“The more personal the metabolism, the deeper the satisfaction…it is not a question of borrowing only, or of imitation, but of bringing forth in one’s own language what has been experienced in another.” Barbara Reynolds’ definition evokes something intangible: a feeling of reassuring illogicality that nevertheless makes perfect sense. But trying to conflate two different expressions of an experience generates resistance. One version of Federico Garcia Lorca’s poem ‘Night’ visualises the boundaries of translation that suggest ultimately irreconcilable meanings—the reader’s eye immediately catches on the word “saeta” dappling the English. “La constelación de la saeta” becomes “the saeta’s constellation”. The simplicity of this phrase only makes the untranslatable element more apparent.
“Saeta” (“dart”) reappears in many others of this edition’s English versions of the poems, along with other non-translated words that create gaps which delay any sense of a complete understanding of a poem. Stopping to Google-translate “saeta” mid-Lorca doesn’t lend itself well to discovering a poem for the first time. In his translator’s note, Sorrell explains how “Lorca’s poetry poses the recognised problems of translation in an intense way. His Spanish is highly charged, culturally specific, strongly rhythmic, always musical.” So much so that sometimes, there simply isn’t a word that can replace and reconfigure.
The English “arrow” only reaches for what the Spanish encompasses. For a non-Spanish speaker, the accompanying Spanish text in Sorrell’s edition only increases an awareness of a gap between the original and the translation, a gap into which words and meanings fall. Most frustrating of all is not being able to know precisely what has been lost. But the translation gap is also productive. Though reading something in translation is to read it at a remove from an original, it is still an experience that is singular, not superficial or lacking.
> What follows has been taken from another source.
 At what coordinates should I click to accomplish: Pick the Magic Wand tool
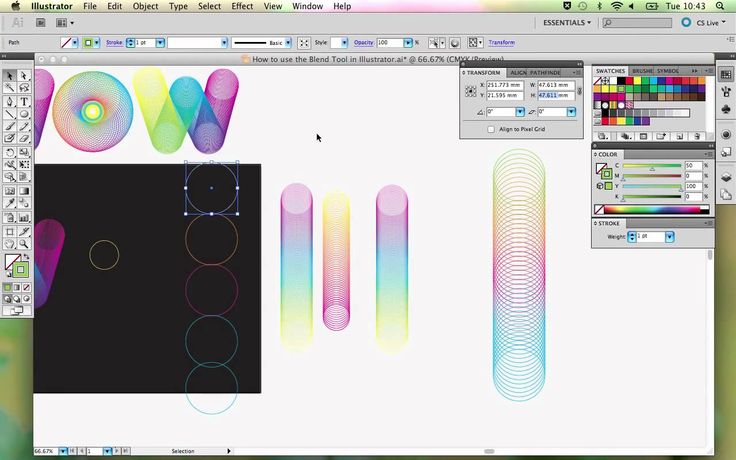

Sorrell’s translations are echoing and elegant and the result will still produce personal responses that belong outside the realm of comparison or loss. The English translations are their own work of literature, by no means superior to the original, just a new dimension unfolding from the edges. And Lorca’s poetry itself conveys a way of thinking about writing which touches on an important aspect of translation: its minimalist, sparse style “reminds us that poems work on the basis of what comes out of them rather than what allegedly goes into them.” It would seem that translation only literalises what all reading is, a process of the reader’s private articulation of a writer’s expression.
Though reminding us of the privacy of reading, translation’s purposes look outward too. Indeed, it is often used as a marker of a poet or novelist’s commercial success, presented as a requirement generated by the text itself. Harry Potter has been translated into over seventy different languages and dialects—information usually included in the introductory note or the blurb for example. But it is of course a testament to the imaginative element of Rowling’s story too. In the Ancient Greek version of Harry Potter and the Philosopher’s Stone (incidentally, the first children’s book to have been translated into that language) the translator decided to keep the unique vocabulary of the fantasy world, such as technical Quidditch terms. Rather than show up as an irritating limitation, this amusingly reaffirms the inventiveness of language, and captures the way in which different contexts and vocabularies can be patched together.
Translation reminds us of the countless possibilities for interpretation of a text, though some might remain inaccessible to us. New meanings are generated by a Shakespeare play reworked in modern contexts, the realisation of an individual director’s vision; listening to the cover of a favourite song produces new emotions via an appreciation of choices and changes. The incompleteness of reading is worth celebrating too.